_DATASET EXCERPTS:_
---+---

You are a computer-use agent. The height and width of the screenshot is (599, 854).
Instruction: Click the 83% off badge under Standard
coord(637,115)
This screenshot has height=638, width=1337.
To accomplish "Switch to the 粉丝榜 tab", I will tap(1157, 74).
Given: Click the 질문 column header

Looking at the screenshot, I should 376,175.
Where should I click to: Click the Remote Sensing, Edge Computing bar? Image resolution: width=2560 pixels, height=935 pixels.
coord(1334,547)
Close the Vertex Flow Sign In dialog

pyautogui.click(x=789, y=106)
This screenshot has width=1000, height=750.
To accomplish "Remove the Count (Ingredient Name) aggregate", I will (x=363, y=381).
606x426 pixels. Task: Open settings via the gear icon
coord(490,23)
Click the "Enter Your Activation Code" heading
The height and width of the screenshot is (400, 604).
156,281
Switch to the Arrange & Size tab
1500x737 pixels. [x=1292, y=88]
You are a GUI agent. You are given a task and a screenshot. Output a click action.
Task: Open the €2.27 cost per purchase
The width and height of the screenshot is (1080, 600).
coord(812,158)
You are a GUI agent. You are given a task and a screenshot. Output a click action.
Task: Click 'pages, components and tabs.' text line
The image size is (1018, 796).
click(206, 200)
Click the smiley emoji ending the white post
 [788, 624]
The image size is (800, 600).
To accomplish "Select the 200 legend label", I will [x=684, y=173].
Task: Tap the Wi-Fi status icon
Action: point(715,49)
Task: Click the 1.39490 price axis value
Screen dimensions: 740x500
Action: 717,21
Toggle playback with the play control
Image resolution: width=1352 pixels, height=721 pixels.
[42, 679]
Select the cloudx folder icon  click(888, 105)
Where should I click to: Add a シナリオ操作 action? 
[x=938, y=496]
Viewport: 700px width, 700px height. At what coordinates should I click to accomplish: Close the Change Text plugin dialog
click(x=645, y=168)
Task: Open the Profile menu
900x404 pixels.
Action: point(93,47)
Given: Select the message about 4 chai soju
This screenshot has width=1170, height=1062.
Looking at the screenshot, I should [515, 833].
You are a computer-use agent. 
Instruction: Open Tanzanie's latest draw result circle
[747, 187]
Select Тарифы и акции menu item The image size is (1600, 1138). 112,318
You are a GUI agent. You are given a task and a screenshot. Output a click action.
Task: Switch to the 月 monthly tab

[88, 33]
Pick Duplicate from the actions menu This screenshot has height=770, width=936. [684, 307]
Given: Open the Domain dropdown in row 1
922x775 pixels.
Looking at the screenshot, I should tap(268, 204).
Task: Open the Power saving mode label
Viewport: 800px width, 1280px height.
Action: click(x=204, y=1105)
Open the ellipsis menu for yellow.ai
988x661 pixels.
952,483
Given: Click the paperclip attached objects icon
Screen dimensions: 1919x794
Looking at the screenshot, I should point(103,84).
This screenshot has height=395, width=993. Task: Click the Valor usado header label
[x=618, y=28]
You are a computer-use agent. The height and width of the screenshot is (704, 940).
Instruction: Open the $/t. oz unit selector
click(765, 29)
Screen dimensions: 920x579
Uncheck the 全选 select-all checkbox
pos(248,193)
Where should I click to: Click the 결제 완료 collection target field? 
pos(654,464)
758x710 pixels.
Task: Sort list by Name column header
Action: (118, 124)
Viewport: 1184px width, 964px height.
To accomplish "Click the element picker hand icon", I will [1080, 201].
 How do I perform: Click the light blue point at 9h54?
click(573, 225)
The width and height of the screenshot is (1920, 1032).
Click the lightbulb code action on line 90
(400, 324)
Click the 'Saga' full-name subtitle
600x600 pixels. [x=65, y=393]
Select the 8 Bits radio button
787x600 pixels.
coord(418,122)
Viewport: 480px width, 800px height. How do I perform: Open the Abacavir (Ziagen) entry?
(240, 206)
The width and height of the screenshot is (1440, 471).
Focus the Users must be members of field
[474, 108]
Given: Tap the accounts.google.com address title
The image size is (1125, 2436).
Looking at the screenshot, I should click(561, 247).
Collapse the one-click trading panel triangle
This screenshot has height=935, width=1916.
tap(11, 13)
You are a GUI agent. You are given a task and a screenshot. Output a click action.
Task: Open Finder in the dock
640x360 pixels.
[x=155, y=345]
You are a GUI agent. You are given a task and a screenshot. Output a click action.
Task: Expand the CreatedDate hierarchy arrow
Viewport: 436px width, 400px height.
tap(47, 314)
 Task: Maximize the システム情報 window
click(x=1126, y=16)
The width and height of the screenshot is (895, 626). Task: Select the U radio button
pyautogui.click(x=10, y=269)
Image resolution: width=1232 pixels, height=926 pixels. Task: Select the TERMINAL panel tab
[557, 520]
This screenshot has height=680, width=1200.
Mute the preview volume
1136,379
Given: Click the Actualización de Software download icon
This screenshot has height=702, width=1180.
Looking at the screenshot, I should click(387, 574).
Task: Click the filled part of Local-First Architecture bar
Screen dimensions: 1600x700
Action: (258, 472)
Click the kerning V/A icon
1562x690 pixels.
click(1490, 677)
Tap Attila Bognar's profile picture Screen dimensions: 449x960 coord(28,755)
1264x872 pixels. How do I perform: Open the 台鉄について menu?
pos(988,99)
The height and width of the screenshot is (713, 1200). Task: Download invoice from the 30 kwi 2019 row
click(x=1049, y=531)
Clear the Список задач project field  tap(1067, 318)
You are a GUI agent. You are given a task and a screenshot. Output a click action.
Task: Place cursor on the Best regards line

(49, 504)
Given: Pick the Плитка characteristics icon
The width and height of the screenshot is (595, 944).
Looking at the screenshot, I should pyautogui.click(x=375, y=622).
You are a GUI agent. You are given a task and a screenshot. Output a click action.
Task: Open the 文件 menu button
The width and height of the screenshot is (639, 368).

---+---

_PROMPT:_
Print, exactly as written, each record in the listing above.

_WRITTEN SOLUTION:_
You are a computer-use agent. The height and width of the screenshot is (599, 854).
Instruction: Click the 83% off badge under Standard
coord(637,115)
This screenshot has height=638, width=1337.
To accomplish "Switch to the 粉丝榜 tab", I will tap(1157, 74).
Given: Click the 질문 column header

Looking at the screenshot, I should 376,175.
Where should I click to: Click the Remote Sensing, Edge Computing bar? Image resolution: width=2560 pixels, height=935 pixels.
coord(1334,547)
Close the Vertex Flow Sign In dialog

pyautogui.click(x=789, y=106)
This screenshot has width=1000, height=750.
To accomplish "Remove the Count (Ingredient Name) aggregate", I will (x=363, y=381).
606x426 pixels. Task: Open settings via the gear icon
coord(490,23)
Click the "Enter Your Activation Code" heading
The height and width of the screenshot is (400, 604).
156,281
Switch to the Arrange & Size tab
1500x737 pixels. [x=1292, y=88]
You are a GUI agent. You are given a task and a screenshot. Output a click action.
Task: Open the €2.27 cost per purchase
The width and height of the screenshot is (1080, 600).
coord(812,158)
You are a GUI agent. You are given a task and a screenshot. Output a click action.
Task: Click 'pages, components and tabs.' text line
The image size is (1018, 796).
click(206, 200)
Click the smiley emoji ending the white post
 [788, 624]
The image size is (800, 600).
To accomplish "Select the 200 legend label", I will [x=684, y=173].
Task: Tap the Wi-Fi status icon
Action: point(715,49)
Task: Click the 1.39490 price axis value
Screen dimensions: 740x500
Action: 717,21
Toggle playback with the play control
Image resolution: width=1352 pixels, height=721 pixels.
[42, 679]
Select the cloudx folder icon  click(888, 105)
Where should I click to: Add a シナリオ操作 action? 
[x=938, y=496]
Viewport: 700px width, 700px height. At what coordinates should I click to accomplish: Close the Change Text plugin dialog
click(x=645, y=168)
Task: Open the Profile menu
900x404 pixels.
Action: point(93,47)
Given: Select the message about 4 chai soju
This screenshot has width=1170, height=1062.
Looking at the screenshot, I should [515, 833].
You are a computer-use agent. 
Instruction: Open Tanzanie's latest draw result circle
[747, 187]
Select Тарифы и акции menu item The image size is (1600, 1138). 112,318
You are a GUI agent. You are given a task and a screenshot. Output a click action.
Task: Switch to the 月 monthly tab

[88, 33]
Pick Duplicate from the actions menu This screenshot has height=770, width=936. [684, 307]
Given: Open the Domain dropdown in row 1
922x775 pixels.
Looking at the screenshot, I should tap(268, 204).
Task: Open the Power saving mode label
Viewport: 800px width, 1280px height.
Action: click(x=204, y=1105)
Open the ellipsis menu for yellow.ai
988x661 pixels.
952,483
Given: Click the paperclip attached objects icon
Screen dimensions: 1919x794
Looking at the screenshot, I should point(103,84).
This screenshot has height=395, width=993. Task: Click the Valor usado header label
[x=618, y=28]
You are a computer-use agent. The height and width of the screenshot is (704, 940).
Instruction: Open the $/t. oz unit selector
click(765, 29)
Screen dimensions: 920x579
Uncheck the 全选 select-all checkbox
pos(248,193)
Where should I click to: Click the 결제 완료 collection target field? 
pos(654,464)
758x710 pixels.
Task: Sort list by Name column header
Action: (118, 124)
Viewport: 1184px width, 964px height.
To accomplish "Click the element picker hand icon", I will [1080, 201].
 How do I perform: Click the light blue point at 9h54?
click(573, 225)
The width and height of the screenshot is (1920, 1032).
Click the lightbulb code action on line 90
(400, 324)
Click the 'Saga' full-name subtitle
600x600 pixels. [x=65, y=393]
Select the 8 Bits radio button
787x600 pixels.
coord(418,122)
Viewport: 480px width, 800px height. How do I perform: Open the Abacavir (Ziagen) entry?
(240, 206)
The width and height of the screenshot is (1440, 471).
Focus the Users must be members of field
[474, 108]
Given: Tap the accounts.google.com address title
The image size is (1125, 2436).
Looking at the screenshot, I should click(561, 247).
Collapse the one-click trading panel triangle
This screenshot has height=935, width=1916.
tap(11, 13)
You are a GUI agent. You are given a task and a screenshot. Output a click action.
Task: Open Finder in the dock
640x360 pixels.
[x=155, y=345]
You are a GUI agent. You are given a task and a screenshot. Output a click action.
Task: Expand the CreatedDate hierarchy arrow
Viewport: 436px width, 400px height.
tap(47, 314)
 Task: Maximize the システム情報 window
click(x=1126, y=16)
The width and height of the screenshot is (895, 626). Task: Select the U radio button
pyautogui.click(x=10, y=269)
Image resolution: width=1232 pixels, height=926 pixels. Task: Select the TERMINAL panel tab
[557, 520]
This screenshot has height=680, width=1200.
Mute the preview volume
1136,379
Given: Click the Actualización de Software download icon
This screenshot has height=702, width=1180.
Looking at the screenshot, I should click(387, 574).
Task: Click the filled part of Local-First Architecture bar
Screen dimensions: 1600x700
Action: (258, 472)
Click the kerning V/A icon
1562x690 pixels.
click(1490, 677)
Tap Attila Bognar's profile picture Screen dimensions: 449x960 coord(28,755)
1264x872 pixels. How do I perform: Open the 台鉄について menu?
pos(988,99)
The height and width of the screenshot is (713, 1200). Task: Download invoice from the 30 kwi 2019 row
click(x=1049, y=531)
Clear the Список задач project field  tap(1067, 318)
You are a GUI agent. You are given a task and a screenshot. Output a click action.
Task: Place cursor on the Best regards line

(49, 504)
Given: Pick the Плитка characteristics icon
The width and height of the screenshot is (595, 944).
Looking at the screenshot, I should pyautogui.click(x=375, y=622).
You are a GUI agent. You are given a task and a screenshot. Output a click action.
Task: Open the 文件 menu button
The width and height of the screenshot is (639, 368).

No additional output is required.